We will come back to Veith’s contributions momentarily, but first I want to dispatch a couple quibbles. I’ve been called pedantic, so take this first one with a grain of salt: I don’t think it’s helpful to apply “calling” language to specific roles in society or the obligations those choices create, as Veith does in his chapter “Finding Your Vocations” (46ff.). I say this assuming most of us have heard “calling” language brazenly abused, even from the pulpit. It can be a shrewd play for someone who wants to insinuate a divine authority for his decisions or commands, or even to trump clear biblical teaching on gender roles or sexual ethics.

Of course, Veith’s language is hardly novel; he’s drawing heavily from a rich tradition, particularly Luther. So having said all that, I realize that my resistance to “calling” terminology places me in a minority, and I’ll retreat into my imaginary world of lexical utopia. In any case, if others used the term with as much discretion as Veith does, the issue would be moot.
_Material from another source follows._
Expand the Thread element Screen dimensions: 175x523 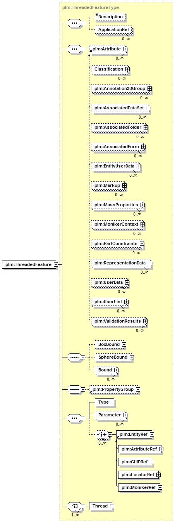pos(112,506)
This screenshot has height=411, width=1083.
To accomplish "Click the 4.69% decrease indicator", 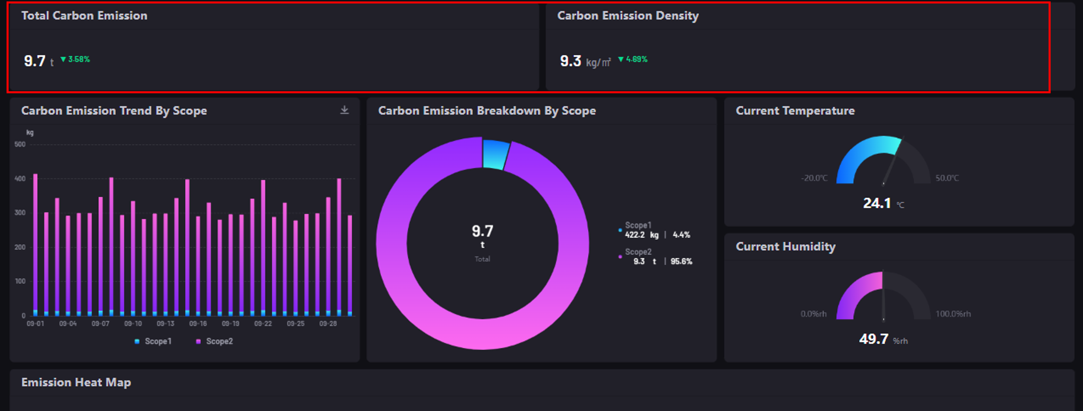I will coord(633,60).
A second quibble: Veith appropriates Luther’s language of God’s “hiddenness” in the workplace, family, and church. Veith writes, “Vocation is a mask of God” (24), and “Christ is hidden in His church on earth” (115). For Veith, this concept means that God is present and active in each of these spheres, even though unseen. Clearly, this is true, but the metaphor of “hiddenness” only gets half the biblical picture. The other half of the biblical picture is that he is being represented or displayed through human beings made in his image, and especially so through the union of Christ and the Church.


Veith’s definition of vocation leads us toward two key reasons his book is a worthwhile read: “God has chosen to work through human beings, who, in their different capacities and according to their different talents, serve each other” (14). In that sentence, we find answers to two questions. First, what makes our vocations fruitful? And second, what is the objective of our vocations?

Veith answers the first question with a reminder that our vocations are ultimately fruitful because God is working, but God uses means. He has equipped humanity with the skills and capabilities required to fulfill a purpose outside ourselves. “When God blesses us, he almost always does it through other people” (14). What’s particularly significant here is Veith’s juxtaposition of a broad definition of vocation with God’s active work in accomplishing his ends. In other words, first, “the doctrine of vocation amounts to a comprehensive doctrine of the Christian life, having to do with faith and sanctification, grace and good works” (17). Second, God is at work through us. Therefore, we can and should trust that in every aspect of our lives, God is transforming us and accomplishing his ends.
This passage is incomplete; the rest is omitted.